## [MATERIAL FOR THIS EXERCISE]

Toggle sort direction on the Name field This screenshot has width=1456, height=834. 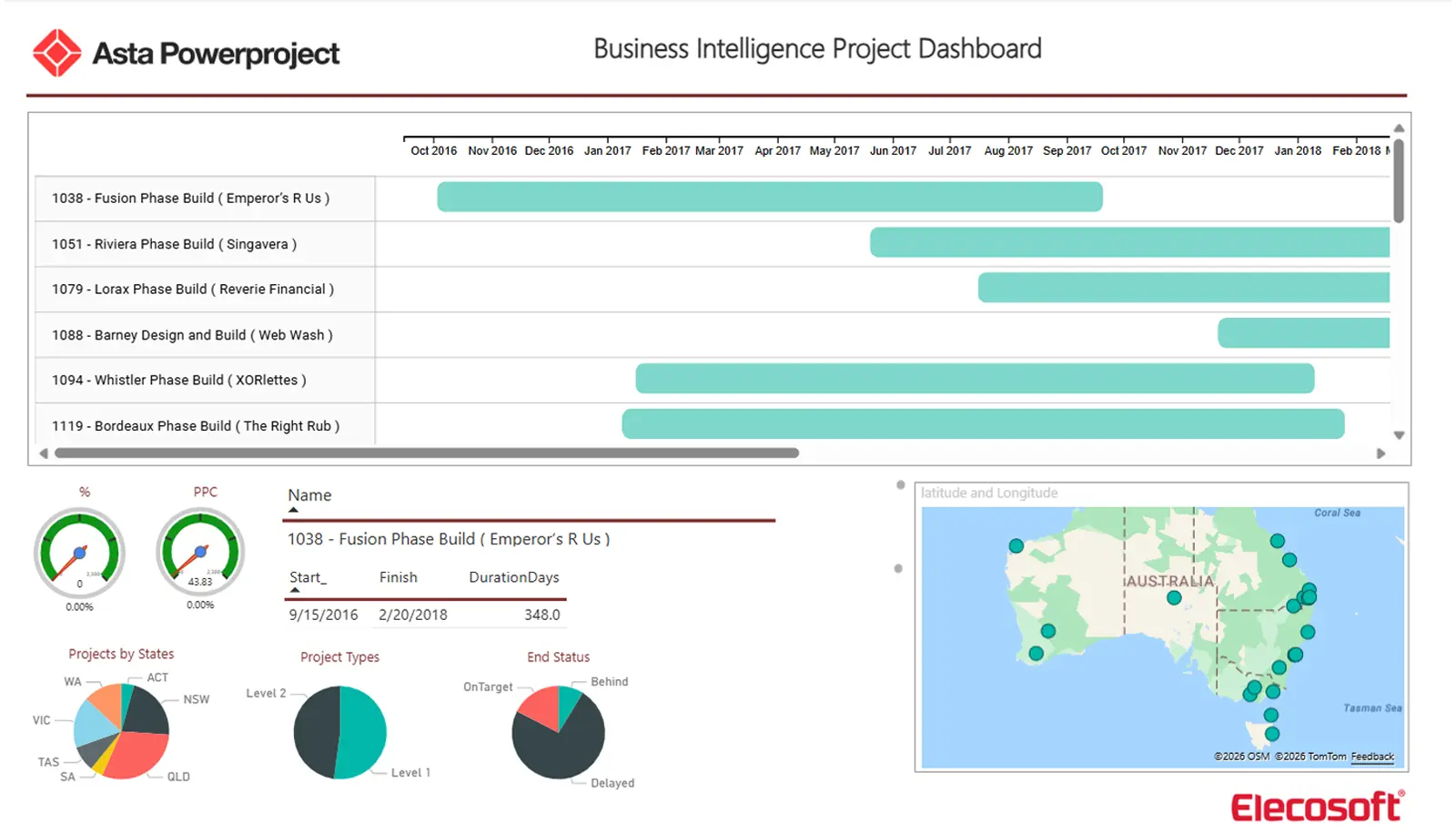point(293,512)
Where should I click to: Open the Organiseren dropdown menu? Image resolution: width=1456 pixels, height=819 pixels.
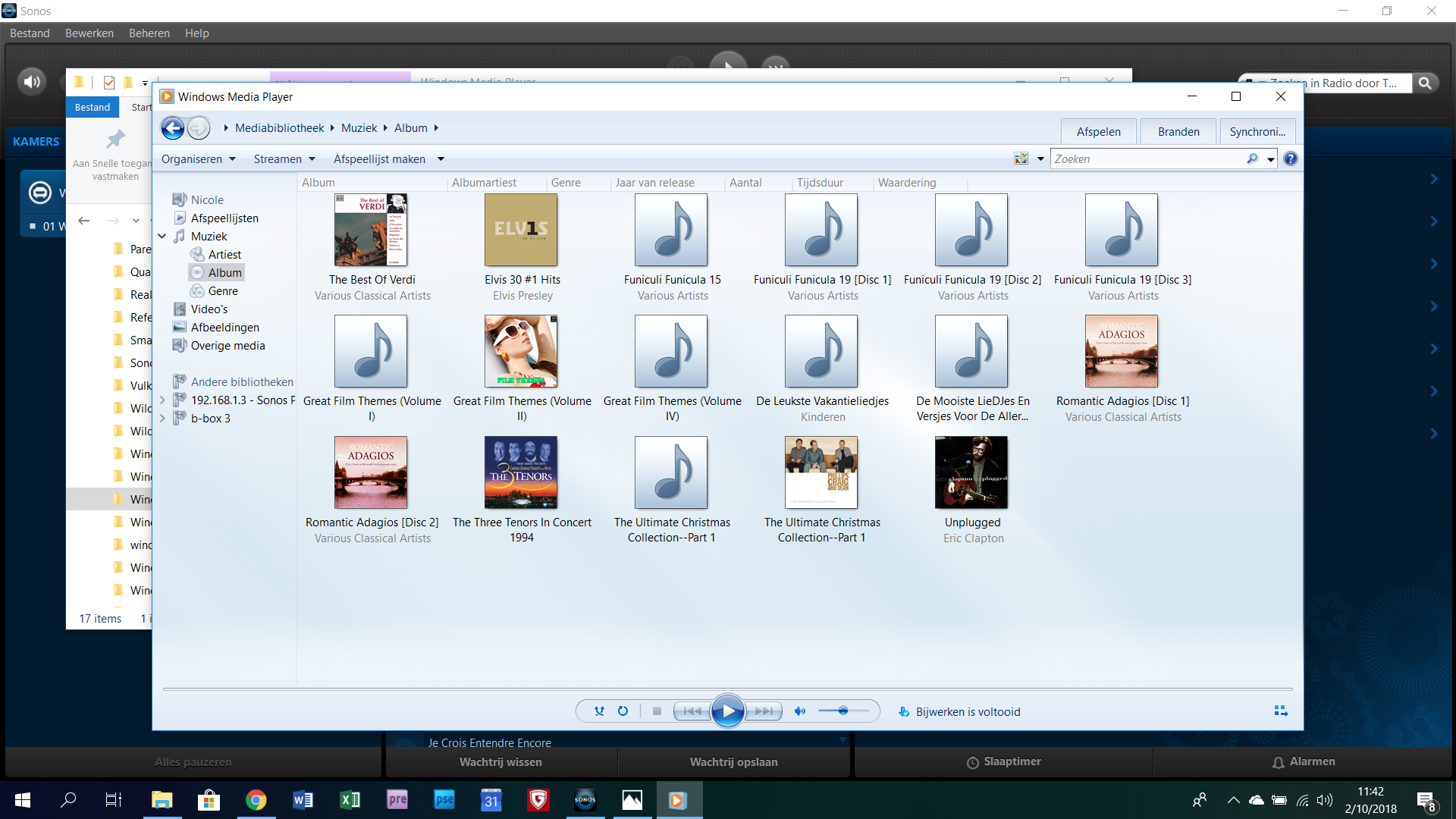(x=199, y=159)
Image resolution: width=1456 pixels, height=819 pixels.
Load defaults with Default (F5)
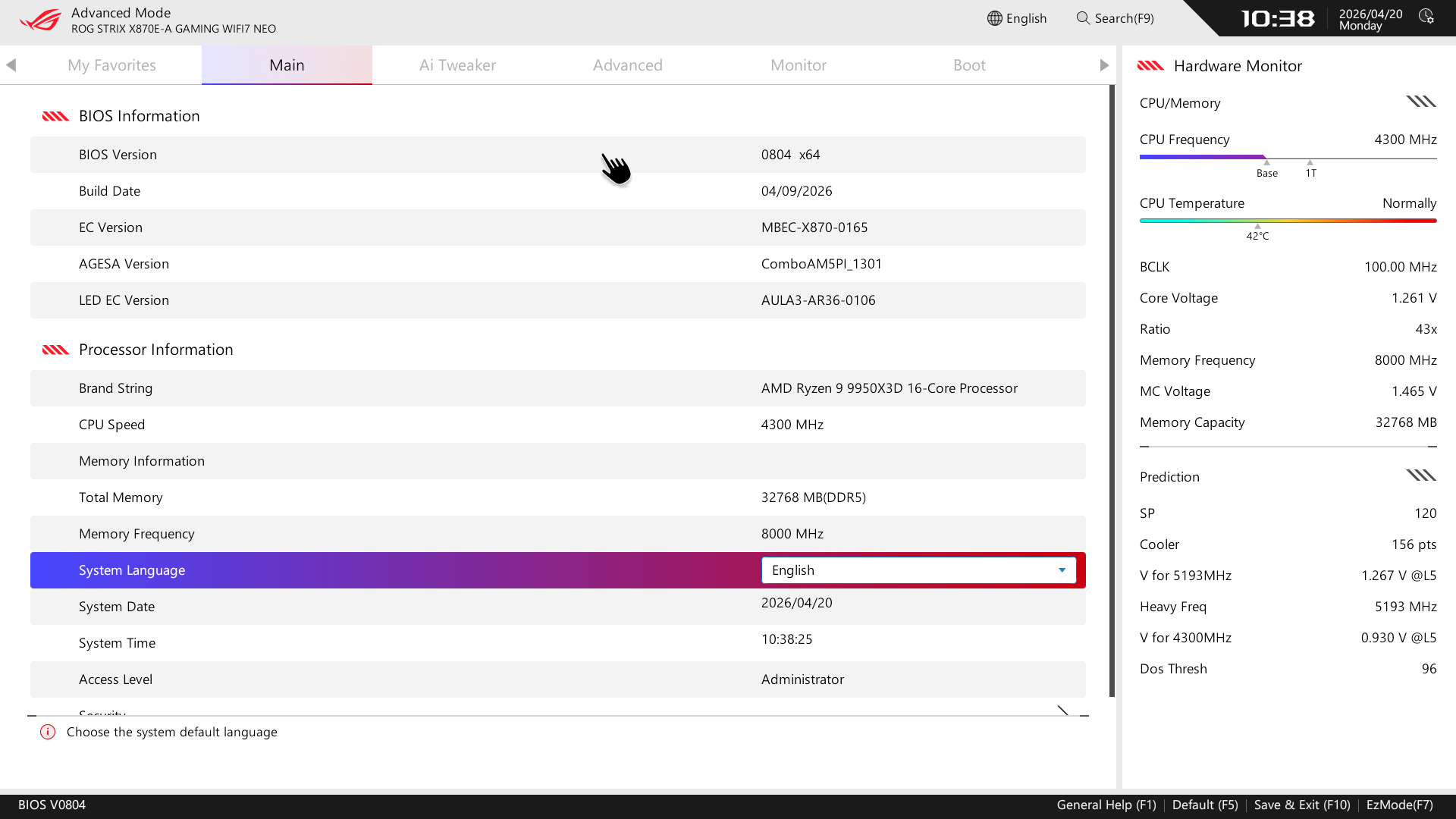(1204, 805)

## [TASK DETAILS]
Retype the line containing "Where should I" and all lines after it through the end of the material, exactly and only those, leaving out pictures.

## [SOLUTION FOR THIS EXERCISE]
Where should I click to: Open the Organiseren dropdown menu? Image resolution: width=1456 pixels, height=819 pixels.
(x=199, y=159)
Image resolution: width=1456 pixels, height=819 pixels.
Load defaults with Default (F5)
(1204, 805)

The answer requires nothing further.